--- GOAL OF THE EXERCISE ---
Nothing in the records may be altered, so transcribe them exactly.

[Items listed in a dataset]
- - - -
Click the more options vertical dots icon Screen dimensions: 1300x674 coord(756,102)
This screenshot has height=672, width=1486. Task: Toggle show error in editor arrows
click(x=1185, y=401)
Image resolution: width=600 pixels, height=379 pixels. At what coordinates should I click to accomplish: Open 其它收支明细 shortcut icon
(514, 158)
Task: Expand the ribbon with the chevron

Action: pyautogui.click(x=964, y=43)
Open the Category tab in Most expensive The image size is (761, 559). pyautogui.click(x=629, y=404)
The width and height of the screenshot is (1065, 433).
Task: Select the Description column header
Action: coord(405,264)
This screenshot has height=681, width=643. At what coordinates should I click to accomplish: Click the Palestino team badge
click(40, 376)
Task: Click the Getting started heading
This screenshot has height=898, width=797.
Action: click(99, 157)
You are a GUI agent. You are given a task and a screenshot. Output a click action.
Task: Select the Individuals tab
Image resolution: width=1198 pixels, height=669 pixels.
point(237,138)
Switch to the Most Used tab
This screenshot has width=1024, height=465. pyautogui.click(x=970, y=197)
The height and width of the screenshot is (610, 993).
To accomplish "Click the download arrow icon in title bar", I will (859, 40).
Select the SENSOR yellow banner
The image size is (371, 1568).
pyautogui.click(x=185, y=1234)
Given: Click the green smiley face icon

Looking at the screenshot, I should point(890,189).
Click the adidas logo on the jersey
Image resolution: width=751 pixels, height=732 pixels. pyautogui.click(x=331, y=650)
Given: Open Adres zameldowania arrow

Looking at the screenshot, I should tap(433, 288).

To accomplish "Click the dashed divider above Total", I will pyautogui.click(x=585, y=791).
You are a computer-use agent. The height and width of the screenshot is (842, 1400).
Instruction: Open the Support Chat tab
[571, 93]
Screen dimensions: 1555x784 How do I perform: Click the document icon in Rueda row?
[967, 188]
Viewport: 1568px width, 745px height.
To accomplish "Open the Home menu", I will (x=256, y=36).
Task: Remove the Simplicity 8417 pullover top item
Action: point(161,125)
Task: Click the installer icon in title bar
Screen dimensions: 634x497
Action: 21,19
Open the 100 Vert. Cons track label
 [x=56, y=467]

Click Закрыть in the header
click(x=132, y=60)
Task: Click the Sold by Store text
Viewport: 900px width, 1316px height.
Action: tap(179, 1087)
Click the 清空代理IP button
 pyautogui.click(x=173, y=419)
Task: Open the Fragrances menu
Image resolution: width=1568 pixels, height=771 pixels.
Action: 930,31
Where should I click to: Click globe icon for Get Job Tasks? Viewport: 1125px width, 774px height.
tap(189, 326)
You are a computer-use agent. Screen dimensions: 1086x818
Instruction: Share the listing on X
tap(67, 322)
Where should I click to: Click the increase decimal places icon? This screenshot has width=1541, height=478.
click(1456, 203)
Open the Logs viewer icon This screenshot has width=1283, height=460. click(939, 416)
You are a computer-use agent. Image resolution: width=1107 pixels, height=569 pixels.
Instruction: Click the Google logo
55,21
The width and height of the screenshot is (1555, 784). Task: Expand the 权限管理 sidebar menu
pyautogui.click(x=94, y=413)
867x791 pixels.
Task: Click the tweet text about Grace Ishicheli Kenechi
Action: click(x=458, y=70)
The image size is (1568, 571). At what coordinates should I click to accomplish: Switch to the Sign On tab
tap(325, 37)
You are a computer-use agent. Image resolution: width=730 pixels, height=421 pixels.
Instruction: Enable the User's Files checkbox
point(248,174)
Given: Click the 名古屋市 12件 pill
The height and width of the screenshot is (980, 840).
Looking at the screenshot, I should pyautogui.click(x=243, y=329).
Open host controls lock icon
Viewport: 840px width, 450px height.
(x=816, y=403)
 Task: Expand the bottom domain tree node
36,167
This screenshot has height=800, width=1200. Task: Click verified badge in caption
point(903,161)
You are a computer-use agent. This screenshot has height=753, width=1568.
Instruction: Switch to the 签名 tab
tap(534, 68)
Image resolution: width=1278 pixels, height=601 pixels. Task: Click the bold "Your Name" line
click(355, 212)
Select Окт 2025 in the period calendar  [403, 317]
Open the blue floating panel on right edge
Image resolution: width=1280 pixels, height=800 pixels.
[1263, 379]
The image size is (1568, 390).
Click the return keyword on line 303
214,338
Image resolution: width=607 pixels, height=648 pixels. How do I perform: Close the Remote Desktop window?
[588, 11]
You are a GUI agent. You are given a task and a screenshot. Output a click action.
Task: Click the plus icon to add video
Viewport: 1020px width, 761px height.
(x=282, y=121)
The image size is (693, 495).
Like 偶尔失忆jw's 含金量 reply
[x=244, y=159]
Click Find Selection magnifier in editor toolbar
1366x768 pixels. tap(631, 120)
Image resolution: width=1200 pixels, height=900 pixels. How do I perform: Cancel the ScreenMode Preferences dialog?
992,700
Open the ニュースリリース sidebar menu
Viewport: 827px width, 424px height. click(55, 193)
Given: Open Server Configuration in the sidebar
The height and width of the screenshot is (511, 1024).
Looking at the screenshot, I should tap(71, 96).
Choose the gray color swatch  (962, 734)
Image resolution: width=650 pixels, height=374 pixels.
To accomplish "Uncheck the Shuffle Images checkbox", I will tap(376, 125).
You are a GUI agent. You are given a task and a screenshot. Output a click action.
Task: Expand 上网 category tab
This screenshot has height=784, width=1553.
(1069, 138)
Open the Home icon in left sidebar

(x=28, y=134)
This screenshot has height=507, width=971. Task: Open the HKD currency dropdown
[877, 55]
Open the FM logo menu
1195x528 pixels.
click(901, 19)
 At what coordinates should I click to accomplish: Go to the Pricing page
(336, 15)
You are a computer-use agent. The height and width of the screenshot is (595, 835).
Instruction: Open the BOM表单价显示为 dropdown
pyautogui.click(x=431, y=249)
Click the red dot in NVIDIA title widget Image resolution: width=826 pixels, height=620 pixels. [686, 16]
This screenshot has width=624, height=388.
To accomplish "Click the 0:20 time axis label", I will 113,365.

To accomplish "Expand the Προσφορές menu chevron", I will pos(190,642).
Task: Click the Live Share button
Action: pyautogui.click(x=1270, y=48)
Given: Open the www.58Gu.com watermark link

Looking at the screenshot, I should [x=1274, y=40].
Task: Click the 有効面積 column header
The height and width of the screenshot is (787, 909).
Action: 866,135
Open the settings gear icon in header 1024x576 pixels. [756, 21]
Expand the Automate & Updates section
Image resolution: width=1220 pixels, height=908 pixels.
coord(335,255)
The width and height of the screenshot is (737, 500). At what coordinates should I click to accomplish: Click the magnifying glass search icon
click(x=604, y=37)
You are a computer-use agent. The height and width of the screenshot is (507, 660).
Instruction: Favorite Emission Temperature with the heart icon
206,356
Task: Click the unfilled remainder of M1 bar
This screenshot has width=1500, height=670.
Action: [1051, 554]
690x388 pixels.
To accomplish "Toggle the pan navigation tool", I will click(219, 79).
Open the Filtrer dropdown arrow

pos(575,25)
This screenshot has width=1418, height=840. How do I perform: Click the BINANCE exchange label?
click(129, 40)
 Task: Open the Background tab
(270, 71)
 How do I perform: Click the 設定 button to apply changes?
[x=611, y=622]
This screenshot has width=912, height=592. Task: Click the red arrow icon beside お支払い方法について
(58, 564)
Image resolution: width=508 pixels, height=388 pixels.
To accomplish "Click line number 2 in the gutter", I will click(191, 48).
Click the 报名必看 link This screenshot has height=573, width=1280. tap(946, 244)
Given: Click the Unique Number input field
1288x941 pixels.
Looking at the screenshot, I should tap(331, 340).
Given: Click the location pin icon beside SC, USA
- - - -
--- ANSWER BOX ---
Click the more options vertical dots icon Screen dimensions: 1300x674 coord(756,102)
This screenshot has height=672, width=1486. Task: Toggle show error in editor arrows
click(x=1185, y=401)
Image resolution: width=600 pixels, height=379 pixels. At what coordinates should I click to accomplish: Open 其它收支明细 shortcut icon
(514, 158)
Task: Expand the ribbon with the chevron

Action: pyautogui.click(x=964, y=43)
Open the Category tab in Most expensive The image size is (761, 559). pyautogui.click(x=629, y=404)
The width and height of the screenshot is (1065, 433).
Task: Select the Description column header
Action: coord(405,264)
This screenshot has height=681, width=643. At what coordinates should I click to accomplish: Click the Palestino team badge
click(40, 376)
Task: Click the Getting started heading
This screenshot has height=898, width=797.
Action: click(99, 157)
You are a GUI agent. You are given a task and a screenshot. Output a click action.
Task: Select the Individuals tab
Image resolution: width=1198 pixels, height=669 pixels.
point(237,138)
Switch to the Most Used tab
This screenshot has width=1024, height=465. pyautogui.click(x=970, y=197)
The height and width of the screenshot is (610, 993).
To accomplish "Click the download arrow icon in title bar", I will (859, 40).
Select the SENSOR yellow banner
The image size is (371, 1568).
pyautogui.click(x=185, y=1234)
Given: Click the green smiley face icon

Looking at the screenshot, I should point(890,189).
Click the adidas logo on the jersey
Image resolution: width=751 pixels, height=732 pixels. pyautogui.click(x=331, y=650)
Given: Open Adres zameldowania arrow

Looking at the screenshot, I should tap(433, 288).

To accomplish "Click the dashed divider above Total", I will pyautogui.click(x=585, y=791).
You are a computer-use agent. The height and width of the screenshot is (842, 1400).
Instruction: Open the Support Chat tab
[571, 93]
Screen dimensions: 1555x784 How do I perform: Click the document icon in Rueda row?
[967, 188]
Viewport: 1568px width, 745px height.
To accomplish "Open the Home menu", I will (x=256, y=36).
Task: Remove the Simplicity 8417 pullover top item
Action: point(161,125)
Task: Click the installer icon in title bar
Screen dimensions: 634x497
Action: 21,19
Open the 100 Vert. Cons track label
 [x=56, y=467]

Click Закрыть in the header
click(x=132, y=60)
Task: Click the Sold by Store text
Viewport: 900px width, 1316px height.
Action: tap(179, 1087)
Click the 清空代理IP button
 pyautogui.click(x=173, y=419)
Task: Open the Fragrances menu
Image resolution: width=1568 pixels, height=771 pixels.
Action: 930,31
Where should I click to: Click globe icon for Get Job Tasks? Viewport: 1125px width, 774px height.
tap(189, 326)
You are a computer-use agent. Screen dimensions: 1086x818
Instruction: Share the listing on X
tap(67, 322)
Where should I click to: Click the increase decimal places icon? This screenshot has width=1541, height=478.
click(1456, 203)
Open the Logs viewer icon This screenshot has width=1283, height=460. click(939, 416)
You are a computer-use agent. Image resolution: width=1107 pixels, height=569 pixels.
Instruction: Click the Google logo
55,21
The width and height of the screenshot is (1555, 784). Task: Expand the 权限管理 sidebar menu
pyautogui.click(x=94, y=413)
867x791 pixels.
Task: Click the tweet text about Grace Ishicheli Kenechi
Action: click(x=458, y=70)
The image size is (1568, 571). At what coordinates should I click to accomplish: Switch to the Sign On tab
tap(325, 37)
You are a computer-use agent. Image resolution: width=730 pixels, height=421 pixels.
Instruction: Enable the User's Files checkbox
point(248,174)
Given: Click the 名古屋市 12件 pill
The height and width of the screenshot is (980, 840).
Looking at the screenshot, I should pyautogui.click(x=243, y=329).
Open host controls lock icon
Viewport: 840px width, 450px height.
(x=816, y=403)
 Task: Expand the bottom domain tree node
36,167
This screenshot has height=800, width=1200. Task: Click verified badge in caption
point(903,161)
You are a computer-use agent. This screenshot has height=753, width=1568.
Instruction: Switch to the 签名 tab
tap(534, 68)
Image resolution: width=1278 pixels, height=601 pixels. Task: Click the bold "Your Name" line
click(355, 212)
Select Окт 2025 in the period calendar  [403, 317]
Open the blue floating panel on right edge
Image resolution: width=1280 pixels, height=800 pixels.
[1263, 379]
The image size is (1568, 390).
Click the return keyword on line 303
214,338
Image resolution: width=607 pixels, height=648 pixels. How do I perform: Close the Remote Desktop window?
[588, 11]
You are a GUI agent. You are given a task and a screenshot. Output a click action.
Task: Click the plus icon to add video
Viewport: 1020px width, 761px height.
(x=282, y=121)
The image size is (693, 495).
Like 偶尔失忆jw's 含金量 reply
[x=244, y=159]
Click Find Selection magnifier in editor toolbar
1366x768 pixels. tap(631, 120)
Image resolution: width=1200 pixels, height=900 pixels. How do I perform: Cancel the ScreenMode Preferences dialog?
992,700
Open the ニュースリリース sidebar menu
Viewport: 827px width, 424px height. click(55, 193)
Given: Open Server Configuration in the sidebar
The height and width of the screenshot is (511, 1024).
Looking at the screenshot, I should tap(71, 96).
Choose the gray color swatch  (962, 734)
Image resolution: width=650 pixels, height=374 pixels.
To accomplish "Uncheck the Shuffle Images checkbox", I will tap(376, 125).
You are a GUI agent. You are given a task and a screenshot. Output a click action.
Task: Expand 上网 category tab
This screenshot has height=784, width=1553.
(1069, 138)
Open the Home icon in left sidebar

(x=28, y=134)
This screenshot has height=507, width=971. Task: Open the HKD currency dropdown
[877, 55]
Open the FM logo menu
1195x528 pixels.
click(901, 19)
 At what coordinates should I click to accomplish: Go to the Pricing page
(336, 15)
You are a computer-use agent. The height and width of the screenshot is (595, 835).
Instruction: Open the BOM表单价显示为 dropdown
pyautogui.click(x=431, y=249)
Click the red dot in NVIDIA title widget Image resolution: width=826 pixels, height=620 pixels. [686, 16]
This screenshot has width=624, height=388.
To accomplish "Click the 0:20 time axis label", I will 113,365.

To accomplish "Expand the Προσφορές menu chevron", I will pos(190,642).
Task: Click the Live Share button
Action: pyautogui.click(x=1270, y=48)
Given: Open the www.58Gu.com watermark link

Looking at the screenshot, I should [x=1274, y=40].
Task: Click the 有効面積 column header
The height and width of the screenshot is (787, 909).
Action: 866,135
Open the settings gear icon in header 1024x576 pixels. [756, 21]
Expand the Automate & Updates section
Image resolution: width=1220 pixels, height=908 pixels.
coord(335,255)
The width and height of the screenshot is (737, 500). At what coordinates should I click to accomplish: Click the magnifying glass search icon
click(x=604, y=37)
You are a computer-use agent. The height and width of the screenshot is (507, 660).
Instruction: Favorite Emission Temperature with the heart icon
206,356
Task: Click the unfilled remainder of M1 bar
This screenshot has width=1500, height=670.
Action: [1051, 554]
690x388 pixels.
To accomplish "Toggle the pan navigation tool", I will click(219, 79).
Open the Filtrer dropdown arrow

pos(575,25)
This screenshot has width=1418, height=840. How do I perform: Click the BINANCE exchange label?
click(129, 40)
 Task: Open the Background tab
(270, 71)
 How do I perform: Click the 設定 button to apply changes?
[x=611, y=622]
This screenshot has width=912, height=592. Task: Click the red arrow icon beside お支払い方法について
(58, 564)
Image resolution: width=508 pixels, height=388 pixels.
To accomplish "Click line number 2 in the gutter", I will click(191, 48).
Click the 报名必看 link This screenshot has height=573, width=1280. tap(946, 244)
Given: Click the Unique Number input field
1288x941 pixels.
Looking at the screenshot, I should tap(331, 340).
Given: Click the location pin icon beside SC, USA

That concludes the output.